The strangers who find themselves outside their own land are usually conscious of the additional effort they need to make for thinking about what they want to say and how to express it in an understandable way. In a context different to their own national one, either the language or the expressions that each of them employs automatically, without even thinking, to communicate in their homelands, will be no longer valid. At this point, it becomes really necessary to listen carefully to each and every word said by others in order to understand them, something really uncommon in present human communication.

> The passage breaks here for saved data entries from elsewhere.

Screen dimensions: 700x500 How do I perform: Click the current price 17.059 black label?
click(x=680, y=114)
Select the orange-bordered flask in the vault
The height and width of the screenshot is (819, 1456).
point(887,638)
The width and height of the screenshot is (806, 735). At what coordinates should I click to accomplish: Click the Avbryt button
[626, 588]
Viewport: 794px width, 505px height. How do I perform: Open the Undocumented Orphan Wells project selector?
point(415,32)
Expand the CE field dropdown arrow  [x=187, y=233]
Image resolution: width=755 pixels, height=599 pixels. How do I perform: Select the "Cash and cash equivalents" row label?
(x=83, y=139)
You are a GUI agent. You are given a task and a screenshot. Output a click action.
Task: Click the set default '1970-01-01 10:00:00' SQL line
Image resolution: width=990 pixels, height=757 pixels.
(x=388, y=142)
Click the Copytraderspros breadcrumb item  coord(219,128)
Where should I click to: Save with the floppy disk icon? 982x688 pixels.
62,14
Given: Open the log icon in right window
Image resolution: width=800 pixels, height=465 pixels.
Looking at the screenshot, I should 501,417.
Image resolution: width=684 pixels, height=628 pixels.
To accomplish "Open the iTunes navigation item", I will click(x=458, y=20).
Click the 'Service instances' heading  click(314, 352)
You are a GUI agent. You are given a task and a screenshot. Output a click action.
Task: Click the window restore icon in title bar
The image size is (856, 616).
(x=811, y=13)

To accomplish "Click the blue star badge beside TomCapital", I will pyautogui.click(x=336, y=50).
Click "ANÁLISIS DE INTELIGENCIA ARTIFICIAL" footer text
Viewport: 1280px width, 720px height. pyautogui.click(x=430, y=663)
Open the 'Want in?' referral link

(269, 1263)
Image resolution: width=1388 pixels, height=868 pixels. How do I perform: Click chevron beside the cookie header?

When we get close to somebody, being from other cultural environments or from next door, we tend to put completely aside this listening strategy. As the Spanish saying goes, <<It sucks when there is enough confidence>>. When we master communication strategies in our environment, we make no more an effort to understand each other, but try to impose our wishes and needs before everybody else. That is when problems arise, and sometimes we even appreciate more the momentary solidarity of strangers, who have nothing to lose at helping us. The wrongly called “civilization clash” would correspond more precisely to the clash between individuals; so it would have nothing to do with cultural differences, but more with selfish similarities.
*
While you try to understand and get used to the peculiar things you see, you will always think how crazy some foreigners are for not hanging curtains on their windows, like if they do not care about intimacy. It is easy then to forget the real reason for us Spanish to have them: to prevent sun light from entering our homes, a problem that ironically many other countries would love to have. That is why some prefer not having curtains, to allow sun warmth to enter their homes, and enjoy sun rays without worrying about snoopers.
At Social Science faculties, the behavioural and mental emic/etic window popularised by Marvin Harris for analyzing a culture is quite well-known. Cultural explorers must register how one culture describes itself and how it behaves, and add to these data his or her own thoughts on its conduct and its self-conceptions. Whatever the case may be, it is natural that the different socialization in which each of us is raised, hampers our attempts to understand other customs. We will always be amazed by things you cannot explain, like for example the fact that in some countries ice is not used for cooling drinks, whereas you were used to put it in every glass you shared with your friends.